Which would be the least of the men's problems if they didn't scoot back, but Vala wasn't going to volunteer that bit of information or else she and Cam would be dialing the final coordinate themselves. Nor was she going to mention that Cam did not have any way of enforcing exactly who was paid what, because the lawyers, bless their larcenous little hearts, were all at home right now in their beds.

 

The portable DHD device shone brightly in the glow from the fires. Howard Carter stared open mouthed as she slipped the cuff over her hand. Detecting the naquadah in her blood, the device came alive, its center crystal glowing. The subtle neural connection in her mind was awakened. What felt like an instinctual knowledge was in fact knowledge acquired from the Goa'uld, but Vala's understanding of how to use the DHD had been well honed by years of practice with the healing hand device.

 

A vague spark of guilt enveloped her. She could easily have healed Carnarvon's infected mosquito bite, but to do so, Cam had reminded her, would profoundly alter history.
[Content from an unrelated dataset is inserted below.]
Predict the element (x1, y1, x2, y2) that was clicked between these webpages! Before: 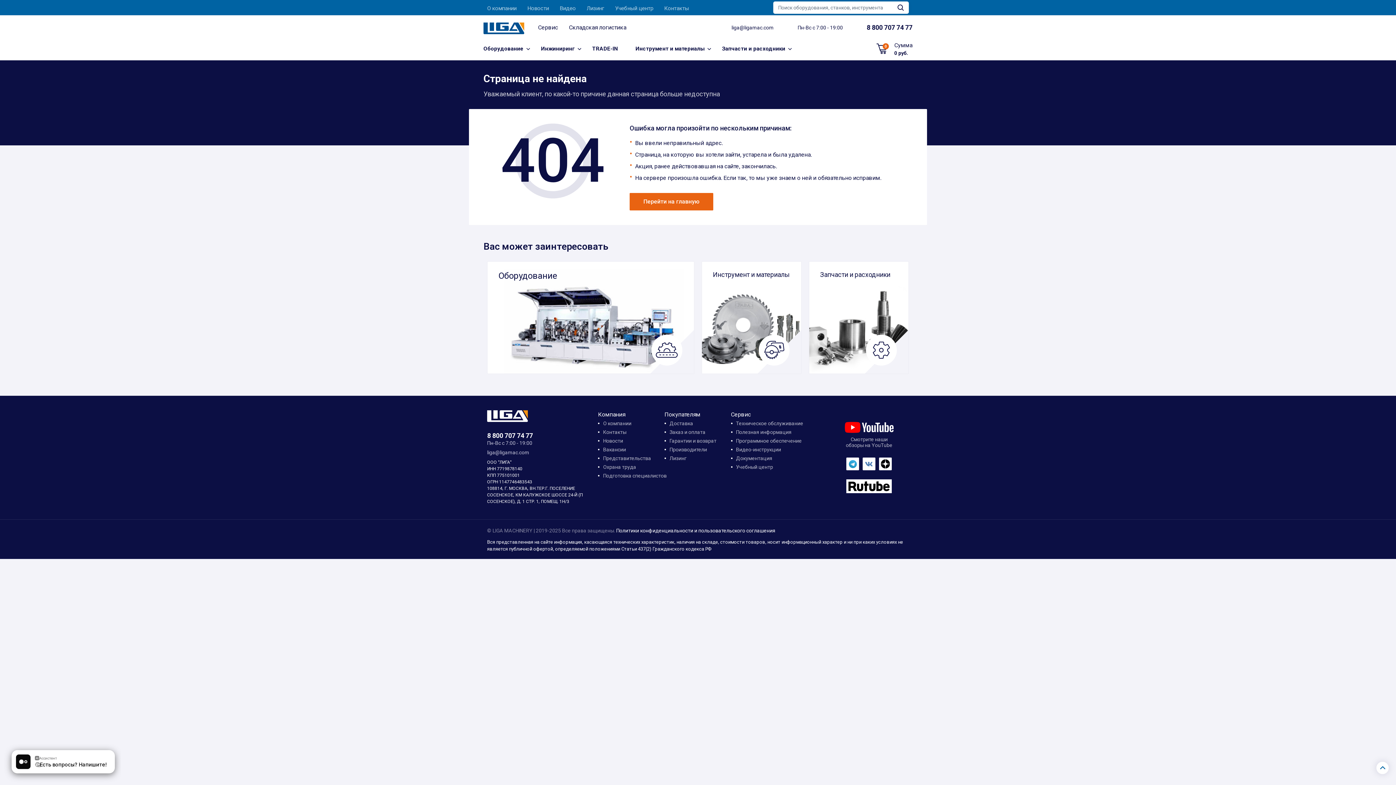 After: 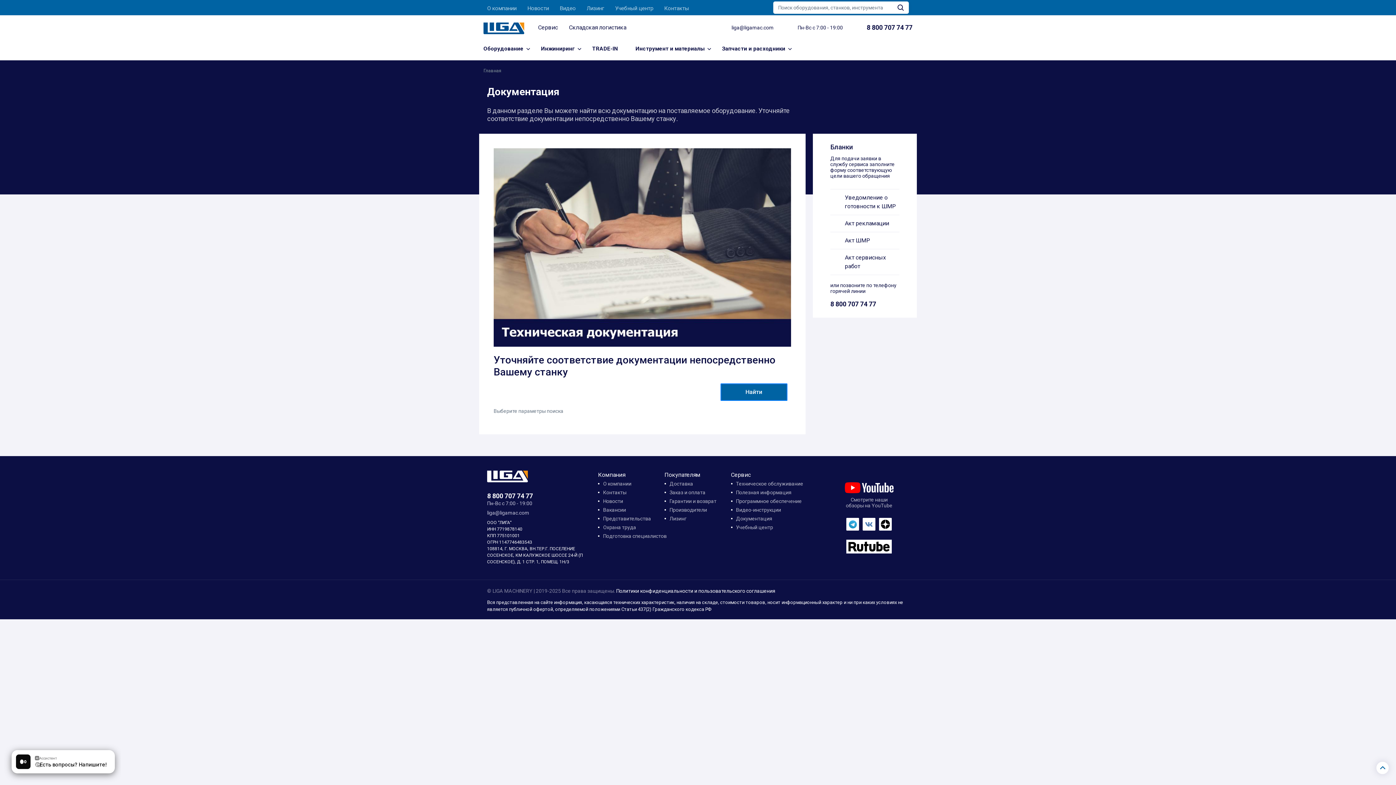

Given how many other things had gone wrong, she didn't see that it made much difference, but Cam was adamant and fourteen years of being “Mrs. Mitchell” had taught her what that meant.

 

Old Lord Carnarvon was due to die this night, in exactly... She glanced at the diamond and pearl wristwatch that Louis Cartier had personally made for her. Two minutes—plus or minus. While her watch was synchronized with the timepiece at Greenwich, she couldn't say the same for the clock in the Cairo hospital that had been used to record the time of Carnarvon's death. And how Cam remembered
that
particular detail when he'd forgotten the actual year of Carnarvon's death was not as much of a complete mystery to her as she'd led Cam to think.